Task statement.
Retype the records below exactly. Leave nothing out.

(Stored items)
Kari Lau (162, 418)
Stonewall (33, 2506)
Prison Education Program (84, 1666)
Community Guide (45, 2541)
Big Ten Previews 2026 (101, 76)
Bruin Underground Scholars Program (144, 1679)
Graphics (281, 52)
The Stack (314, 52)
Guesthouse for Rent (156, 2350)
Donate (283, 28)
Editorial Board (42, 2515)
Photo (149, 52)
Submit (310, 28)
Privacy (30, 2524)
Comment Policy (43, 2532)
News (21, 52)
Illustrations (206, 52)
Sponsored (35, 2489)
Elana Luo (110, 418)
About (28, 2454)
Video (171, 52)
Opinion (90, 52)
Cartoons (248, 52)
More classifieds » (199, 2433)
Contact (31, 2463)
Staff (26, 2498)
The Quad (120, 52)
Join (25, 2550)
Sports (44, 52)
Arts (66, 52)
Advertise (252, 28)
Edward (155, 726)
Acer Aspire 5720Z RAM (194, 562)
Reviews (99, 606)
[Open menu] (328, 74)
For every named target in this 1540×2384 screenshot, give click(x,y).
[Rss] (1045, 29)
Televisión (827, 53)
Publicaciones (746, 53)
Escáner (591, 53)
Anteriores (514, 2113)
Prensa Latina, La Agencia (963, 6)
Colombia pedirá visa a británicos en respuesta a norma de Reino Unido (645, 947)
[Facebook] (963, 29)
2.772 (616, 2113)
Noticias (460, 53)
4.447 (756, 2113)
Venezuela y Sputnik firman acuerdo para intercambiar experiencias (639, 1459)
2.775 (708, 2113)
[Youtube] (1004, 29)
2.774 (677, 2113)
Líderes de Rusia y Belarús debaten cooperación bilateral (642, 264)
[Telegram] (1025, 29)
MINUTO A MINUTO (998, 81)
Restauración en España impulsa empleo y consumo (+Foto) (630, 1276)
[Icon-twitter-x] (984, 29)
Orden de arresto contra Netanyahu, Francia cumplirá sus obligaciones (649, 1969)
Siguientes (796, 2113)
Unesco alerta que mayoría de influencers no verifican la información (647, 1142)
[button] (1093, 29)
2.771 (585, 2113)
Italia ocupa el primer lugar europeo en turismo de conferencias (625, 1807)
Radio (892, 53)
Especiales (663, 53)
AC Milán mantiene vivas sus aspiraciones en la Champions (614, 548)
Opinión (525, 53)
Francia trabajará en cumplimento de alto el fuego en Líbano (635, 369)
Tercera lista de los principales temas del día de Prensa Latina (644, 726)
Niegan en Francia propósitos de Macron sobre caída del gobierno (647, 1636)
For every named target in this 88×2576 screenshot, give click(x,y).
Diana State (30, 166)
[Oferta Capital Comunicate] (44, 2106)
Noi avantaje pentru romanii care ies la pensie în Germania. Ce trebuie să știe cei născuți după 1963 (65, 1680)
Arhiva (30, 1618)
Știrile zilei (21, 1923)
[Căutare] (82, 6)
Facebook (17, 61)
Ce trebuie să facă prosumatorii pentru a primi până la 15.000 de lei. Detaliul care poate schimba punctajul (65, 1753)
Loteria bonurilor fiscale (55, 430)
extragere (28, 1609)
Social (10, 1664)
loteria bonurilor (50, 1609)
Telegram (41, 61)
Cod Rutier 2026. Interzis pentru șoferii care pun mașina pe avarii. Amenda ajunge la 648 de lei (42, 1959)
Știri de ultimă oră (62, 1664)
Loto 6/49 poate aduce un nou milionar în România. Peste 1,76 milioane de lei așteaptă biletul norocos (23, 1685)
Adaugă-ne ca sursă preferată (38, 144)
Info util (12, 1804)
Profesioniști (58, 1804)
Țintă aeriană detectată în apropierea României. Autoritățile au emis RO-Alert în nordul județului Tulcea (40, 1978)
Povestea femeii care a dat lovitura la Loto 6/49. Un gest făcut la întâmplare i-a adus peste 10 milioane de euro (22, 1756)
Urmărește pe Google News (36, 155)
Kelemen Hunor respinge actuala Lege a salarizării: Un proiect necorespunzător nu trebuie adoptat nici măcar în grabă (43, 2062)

Answer to the exercise.
Kari Lau (162, 418)
Stonewall (33, 2506)
Prison Education Program (84, 1666)
Community Guide (45, 2541)
Big Ten Previews 2026 (101, 76)
Bruin Underground Scholars Program (144, 1679)
Graphics (281, 52)
The Stack (314, 52)
Guesthouse for Rent (156, 2350)
Donate (283, 28)
Editorial Board (42, 2515)
Photo (149, 52)
Submit (310, 28)
Privacy (30, 2524)
Comment Policy (43, 2532)
News (21, 52)
Illustrations (206, 52)
Sponsored (35, 2489)
Elana Luo (110, 418)
About (28, 2454)
Video (171, 52)
Opinion (90, 52)
Cartoons (248, 52)
More classifieds » (199, 2433)
Contact (31, 2463)
Staff (26, 2498)
The Quad (120, 52)
Join (25, 2550)
Sports (44, 52)
Arts (66, 52)
Advertise (252, 28)
Edward (155, 726)
Acer Aspire 5720Z RAM (194, 562)
Reviews (99, 606)
[Open menu] (328, 74)
For every named target in this 1540×2384 screenshot, give click(x,y).
[Rss] (1045, 29)
Televisión (827, 53)
Publicaciones (746, 53)
Escáner (591, 53)
Anteriores (514, 2113)
Prensa Latina, La Agencia (963, 6)
Colombia pedirá visa a británicos en respuesta a norma de Reino Unido (645, 947)
[Facebook] (963, 29)
2.772 (616, 2113)
Noticias (460, 53)
4.447 (756, 2113)
Venezuela y Sputnik firman acuerdo para intercambiar experiencias (639, 1459)
2.775 (708, 2113)
[Youtube] (1004, 29)
2.774 (677, 2113)
Líderes de Rusia y Belarús debaten cooperación bilateral (642, 264)
[Telegram] (1025, 29)
MINUTO A MINUTO (998, 81)
Restauración en España impulsa empleo y consumo (+Foto) (630, 1276)
[Icon-twitter-x] (984, 29)
Orden de arresto contra Netanyahu, Francia cumplirá sus obligaciones (649, 1969)
Siguientes (796, 2113)
Unesco alerta que mayoría de influencers no verifican la información (647, 1142)
[button] (1093, 29)
2.771 (585, 2113)
Italia ocupa el primer lugar europeo en turismo de conferencias (625, 1807)
Radio (892, 53)
Especiales (663, 53)
AC Milán mantiene vivas sus aspiraciones en la Champions (614, 548)
Opinión (525, 53)
Francia trabajará en cumplimento de alto el fuego en Líbano (635, 369)
Tercera lista de los principales temas del día de Prensa Latina (644, 726)
Niegan en Francia propósitos de Macron sobre caída del gobierno (647, 1636)
For every named target in this 88×2576 screenshot, give click(x,y).
Diana State (30, 166)
[Oferta Capital Comunicate] (44, 2106)
Noi avantaje pentru romanii care ies la pensie în Germania. Ce trebuie să știe cei născuți după 1963 (65, 1680)
Arhiva (30, 1618)
Știrile zilei (21, 1923)
[Căutare] (82, 6)
Facebook (17, 61)
Ce trebuie să facă prosumatorii pentru a primi până la 15.000 de lei. Detaliul care poate schimba punctajul (65, 1753)
Loteria bonurilor fiscale (55, 430)
extragere (28, 1609)
Social (10, 1664)
loteria bonurilor (50, 1609)
Telegram (41, 61)
Cod Rutier 2026. Interzis pentru șoferii care pun mașina pe avarii. Amenda ajunge la 648 de lei (42, 1959)
Știri de ultimă oră (62, 1664)
Loto 6/49 poate aduce un nou milionar în România. Peste 1,76 milioane de lei așteaptă biletul norocos (23, 1685)
Adaugă-ne ca sursă preferată (38, 144)
Info util (12, 1804)
Profesioniști (58, 1804)
Țintă aeriană detectată în apropierea României. Autoritățile au emis RO-Alert în nordul județului Tulcea (40, 1978)
Povestea femeii care a dat lovitura la Loto 6/49. Un gest făcut la întâmplare i-a adus peste 10 milioane de euro (22, 1756)
Urmărește pe Google News (36, 155)
Kelemen Hunor respinge actuala Lege a salarizării: Un proiect necorespunzător nu trebuie adoptat nici măcar în grabă (43, 2062)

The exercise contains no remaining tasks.